Stomata are the tiny openings on a plant's leaf surface. A singular opening is called a stoma. The primary function of stomata is a gas exchange, not unlike the human equivalent of breathing.
How Do Stomata Work? Stomata are akin to pores in the skin on the underside of a land-based plant leaf. Their primary function is to take in carbon dioxide and release oxygen. The stomata open and close to allow this gas exchange. The technical term for this gas exchange and water exchange is transpiration. Plants take in the carbon dioxide and separate it into carbon dioxide atoms and oxygen atoms. The plant takes in the carbon, essential to its life and growth, and then the oxygen atoms attach to free hydrogen atoms, creating water. This water and the oxygen in it are then released into the atmosphere via the stomata. However, water is essential to the plant's existence; this means a mechanism is needed to replace the water lost in transpiration.
How Do Stomata Regulate Transpiration? Behind each stomata is a pair of guard cells. These cells are thought to open and close to facilitate the intake and release of water although they may have other unknown functions. This intake and release of water is facilitated by osmotic pressure. Osmotic pressure is the pressure created by water moving across a permeable membrane such as plant leaf. Water will naturally flow towards the highest concentration of atoms, ions and molecules in a liquid. This pressure is believed to cause the guard cells to open and close. The more water the plant has the more frequently the guard cells will open. Conversely, the less water a plant has, the guard cells will open less often.

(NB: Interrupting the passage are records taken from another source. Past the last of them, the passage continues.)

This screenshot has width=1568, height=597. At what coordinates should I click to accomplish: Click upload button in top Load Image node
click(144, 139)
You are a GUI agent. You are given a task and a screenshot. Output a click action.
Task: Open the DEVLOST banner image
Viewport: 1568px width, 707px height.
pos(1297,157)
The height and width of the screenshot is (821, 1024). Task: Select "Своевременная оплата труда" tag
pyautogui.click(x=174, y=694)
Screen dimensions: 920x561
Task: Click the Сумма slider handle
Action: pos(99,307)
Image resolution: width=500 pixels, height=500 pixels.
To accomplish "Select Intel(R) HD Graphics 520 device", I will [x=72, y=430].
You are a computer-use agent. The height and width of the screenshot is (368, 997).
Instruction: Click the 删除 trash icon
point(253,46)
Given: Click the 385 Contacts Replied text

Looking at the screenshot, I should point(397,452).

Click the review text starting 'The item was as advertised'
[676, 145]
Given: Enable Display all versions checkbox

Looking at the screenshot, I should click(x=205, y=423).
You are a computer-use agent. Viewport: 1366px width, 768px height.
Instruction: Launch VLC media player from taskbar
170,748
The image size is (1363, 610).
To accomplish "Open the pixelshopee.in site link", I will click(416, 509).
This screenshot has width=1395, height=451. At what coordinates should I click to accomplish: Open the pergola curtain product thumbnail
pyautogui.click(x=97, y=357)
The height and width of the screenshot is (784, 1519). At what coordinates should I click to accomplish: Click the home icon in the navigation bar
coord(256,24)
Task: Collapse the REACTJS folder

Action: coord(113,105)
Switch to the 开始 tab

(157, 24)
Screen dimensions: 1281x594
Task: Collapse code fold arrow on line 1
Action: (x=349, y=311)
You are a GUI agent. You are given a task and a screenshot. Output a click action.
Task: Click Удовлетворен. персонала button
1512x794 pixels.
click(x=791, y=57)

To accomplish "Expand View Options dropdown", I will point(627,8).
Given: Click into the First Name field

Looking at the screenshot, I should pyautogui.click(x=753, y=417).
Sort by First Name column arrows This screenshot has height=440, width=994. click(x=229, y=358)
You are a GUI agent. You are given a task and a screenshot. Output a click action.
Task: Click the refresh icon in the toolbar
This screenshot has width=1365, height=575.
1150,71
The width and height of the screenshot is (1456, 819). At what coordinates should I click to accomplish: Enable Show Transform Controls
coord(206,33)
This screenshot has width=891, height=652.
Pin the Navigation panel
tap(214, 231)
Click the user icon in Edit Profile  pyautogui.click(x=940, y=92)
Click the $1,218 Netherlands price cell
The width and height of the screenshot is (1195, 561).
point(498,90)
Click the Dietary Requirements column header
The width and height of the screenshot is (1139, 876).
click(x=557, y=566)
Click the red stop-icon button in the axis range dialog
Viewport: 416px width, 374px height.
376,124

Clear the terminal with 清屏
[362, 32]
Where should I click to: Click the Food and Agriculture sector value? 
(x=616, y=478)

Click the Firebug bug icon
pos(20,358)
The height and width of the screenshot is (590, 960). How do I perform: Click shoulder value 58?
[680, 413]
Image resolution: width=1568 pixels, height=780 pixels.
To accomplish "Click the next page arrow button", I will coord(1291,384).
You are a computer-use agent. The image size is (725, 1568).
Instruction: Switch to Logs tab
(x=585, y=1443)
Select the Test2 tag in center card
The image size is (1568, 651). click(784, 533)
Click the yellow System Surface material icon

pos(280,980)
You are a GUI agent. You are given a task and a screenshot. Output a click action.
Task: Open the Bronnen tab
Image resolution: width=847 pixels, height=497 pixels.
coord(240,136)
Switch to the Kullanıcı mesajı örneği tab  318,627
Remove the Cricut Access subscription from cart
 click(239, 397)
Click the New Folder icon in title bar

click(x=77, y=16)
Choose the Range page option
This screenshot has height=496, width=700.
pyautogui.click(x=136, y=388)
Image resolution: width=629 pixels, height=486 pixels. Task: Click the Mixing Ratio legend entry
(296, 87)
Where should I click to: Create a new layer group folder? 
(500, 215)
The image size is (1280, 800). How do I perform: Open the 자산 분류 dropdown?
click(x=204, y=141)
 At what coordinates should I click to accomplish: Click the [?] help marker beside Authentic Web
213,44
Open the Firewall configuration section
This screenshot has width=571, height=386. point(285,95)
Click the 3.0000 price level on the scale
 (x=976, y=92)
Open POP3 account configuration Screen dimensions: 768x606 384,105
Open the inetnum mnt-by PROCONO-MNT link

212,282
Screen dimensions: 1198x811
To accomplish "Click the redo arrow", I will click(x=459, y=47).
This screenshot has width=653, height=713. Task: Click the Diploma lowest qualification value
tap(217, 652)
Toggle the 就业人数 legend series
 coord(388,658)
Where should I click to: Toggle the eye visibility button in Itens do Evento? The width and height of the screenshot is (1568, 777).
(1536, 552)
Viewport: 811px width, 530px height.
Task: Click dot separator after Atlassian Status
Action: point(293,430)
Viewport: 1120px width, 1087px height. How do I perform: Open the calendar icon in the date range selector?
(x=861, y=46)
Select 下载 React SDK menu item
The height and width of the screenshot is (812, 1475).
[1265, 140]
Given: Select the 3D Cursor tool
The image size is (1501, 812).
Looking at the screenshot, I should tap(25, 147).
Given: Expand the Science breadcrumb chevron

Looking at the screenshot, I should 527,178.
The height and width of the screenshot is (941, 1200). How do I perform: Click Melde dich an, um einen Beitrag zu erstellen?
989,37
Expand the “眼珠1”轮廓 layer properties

Stomata and Photosynthesis Stomata are critical to the photosynthesis process. Photosynthesis is the process of converting light energy into chemical energy to be stored within a green plant for later use. A green plant needs to take in sunlight to create its food source. The energy from light produces a chemical reaction within the plant. This chemical reaction breaks apart and rearranges the molecules, which then turns the water and carbon dioxide into glucose, a simple sugar, which in turn feeds the plant. As the glucose is created, oxygen is created and then dispersed through stomata.
Environmental Impact on Stomata Heat and cold have an impact on the function of stomata. Too much heat can result in the stomata staying open and potentially drain the plant of its water source. Too much cold can slow or reduce the stomata's process, allowing it to retain too much water, which could then crystallize into ice and kill the plant. Chemicals, such as those used in crop dusting, could potentially enter the plant through the stomata, although this has yet to be proven conclusively. As the stomata is an actual opening into the plant's internal structure it can be the passage way for pathogens to infect the plant. It is thought that the guard cells may play a role in protecting the plant from infections introduced through the stomata.